EXERCISE INSTRUCTIONS – How do the records below read from their first line through the line containing "The height and width of the screenshot is (1180, 1728)."? Write those lines out exactly.

--- START ---

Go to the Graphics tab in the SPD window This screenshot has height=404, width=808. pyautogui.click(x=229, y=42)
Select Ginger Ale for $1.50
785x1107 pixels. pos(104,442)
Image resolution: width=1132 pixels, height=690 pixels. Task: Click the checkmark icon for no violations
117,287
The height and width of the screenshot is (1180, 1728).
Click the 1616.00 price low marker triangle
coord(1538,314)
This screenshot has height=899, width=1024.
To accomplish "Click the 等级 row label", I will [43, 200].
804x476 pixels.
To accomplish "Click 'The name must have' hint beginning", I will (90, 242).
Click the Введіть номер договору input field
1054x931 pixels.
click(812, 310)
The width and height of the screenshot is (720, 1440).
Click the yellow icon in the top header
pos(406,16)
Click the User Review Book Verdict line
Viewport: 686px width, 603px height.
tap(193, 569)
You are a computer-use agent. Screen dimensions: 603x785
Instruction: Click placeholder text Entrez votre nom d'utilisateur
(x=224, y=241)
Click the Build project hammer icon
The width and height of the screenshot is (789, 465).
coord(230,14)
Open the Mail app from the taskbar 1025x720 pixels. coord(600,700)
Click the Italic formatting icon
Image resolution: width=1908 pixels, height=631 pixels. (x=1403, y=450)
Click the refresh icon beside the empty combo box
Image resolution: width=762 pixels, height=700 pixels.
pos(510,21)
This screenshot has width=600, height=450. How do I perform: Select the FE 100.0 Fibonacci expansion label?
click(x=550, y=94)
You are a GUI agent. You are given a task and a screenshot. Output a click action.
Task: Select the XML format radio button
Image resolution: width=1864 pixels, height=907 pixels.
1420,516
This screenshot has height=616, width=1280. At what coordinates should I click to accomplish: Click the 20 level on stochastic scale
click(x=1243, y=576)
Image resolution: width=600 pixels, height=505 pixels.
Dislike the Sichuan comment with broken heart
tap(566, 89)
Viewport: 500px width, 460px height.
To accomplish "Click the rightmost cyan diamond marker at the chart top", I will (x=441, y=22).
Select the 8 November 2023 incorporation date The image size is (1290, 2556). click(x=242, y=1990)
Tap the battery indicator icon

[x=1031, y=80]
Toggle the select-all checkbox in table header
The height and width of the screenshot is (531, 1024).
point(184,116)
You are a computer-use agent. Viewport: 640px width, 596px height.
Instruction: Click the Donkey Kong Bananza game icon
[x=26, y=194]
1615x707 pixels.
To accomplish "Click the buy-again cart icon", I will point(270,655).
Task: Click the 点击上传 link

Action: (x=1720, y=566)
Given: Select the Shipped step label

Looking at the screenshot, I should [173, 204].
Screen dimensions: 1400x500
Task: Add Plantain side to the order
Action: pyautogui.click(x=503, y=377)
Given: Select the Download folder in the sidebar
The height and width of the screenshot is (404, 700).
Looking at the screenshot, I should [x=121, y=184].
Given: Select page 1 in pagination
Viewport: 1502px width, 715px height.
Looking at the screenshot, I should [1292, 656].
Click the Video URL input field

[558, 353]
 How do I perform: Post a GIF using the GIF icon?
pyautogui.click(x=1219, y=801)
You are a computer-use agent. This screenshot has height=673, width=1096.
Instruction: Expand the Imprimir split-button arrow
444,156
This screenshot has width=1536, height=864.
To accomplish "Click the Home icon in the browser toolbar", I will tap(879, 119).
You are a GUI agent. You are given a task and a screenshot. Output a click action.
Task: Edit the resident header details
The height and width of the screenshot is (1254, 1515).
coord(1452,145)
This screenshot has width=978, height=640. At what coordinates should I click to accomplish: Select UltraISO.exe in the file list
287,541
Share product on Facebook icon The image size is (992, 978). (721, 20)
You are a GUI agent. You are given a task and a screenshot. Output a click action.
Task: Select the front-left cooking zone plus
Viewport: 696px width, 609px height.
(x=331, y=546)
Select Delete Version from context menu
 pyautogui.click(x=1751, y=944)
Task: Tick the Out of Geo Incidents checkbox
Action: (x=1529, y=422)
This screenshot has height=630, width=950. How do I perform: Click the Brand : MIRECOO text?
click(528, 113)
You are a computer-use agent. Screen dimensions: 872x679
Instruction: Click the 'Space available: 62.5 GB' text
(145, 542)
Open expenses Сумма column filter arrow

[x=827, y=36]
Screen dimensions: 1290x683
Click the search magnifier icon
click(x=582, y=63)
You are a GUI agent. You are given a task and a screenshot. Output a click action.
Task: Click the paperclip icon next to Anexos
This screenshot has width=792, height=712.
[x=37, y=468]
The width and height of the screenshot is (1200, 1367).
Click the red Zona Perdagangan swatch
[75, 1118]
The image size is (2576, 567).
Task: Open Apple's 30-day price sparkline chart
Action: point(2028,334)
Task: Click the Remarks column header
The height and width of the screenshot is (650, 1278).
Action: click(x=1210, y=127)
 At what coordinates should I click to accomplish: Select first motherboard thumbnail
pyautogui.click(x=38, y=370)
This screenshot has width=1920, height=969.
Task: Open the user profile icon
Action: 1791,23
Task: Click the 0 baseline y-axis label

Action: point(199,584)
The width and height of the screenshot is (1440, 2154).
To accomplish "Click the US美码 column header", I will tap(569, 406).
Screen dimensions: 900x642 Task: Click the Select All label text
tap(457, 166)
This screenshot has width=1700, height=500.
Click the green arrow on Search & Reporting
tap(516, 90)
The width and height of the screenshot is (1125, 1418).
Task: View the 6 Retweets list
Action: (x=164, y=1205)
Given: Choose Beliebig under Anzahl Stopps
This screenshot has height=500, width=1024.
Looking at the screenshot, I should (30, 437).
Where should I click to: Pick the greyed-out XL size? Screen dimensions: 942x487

--- END ---

THE ANSWER –
Go to the Graphics tab in the SPD window This screenshot has height=404, width=808. pyautogui.click(x=229, y=42)
Select Ginger Ale for $1.50
785x1107 pixels. pos(104,442)
Image resolution: width=1132 pixels, height=690 pixels. Task: Click the checkmark icon for no violations
117,287
The height and width of the screenshot is (1180, 1728).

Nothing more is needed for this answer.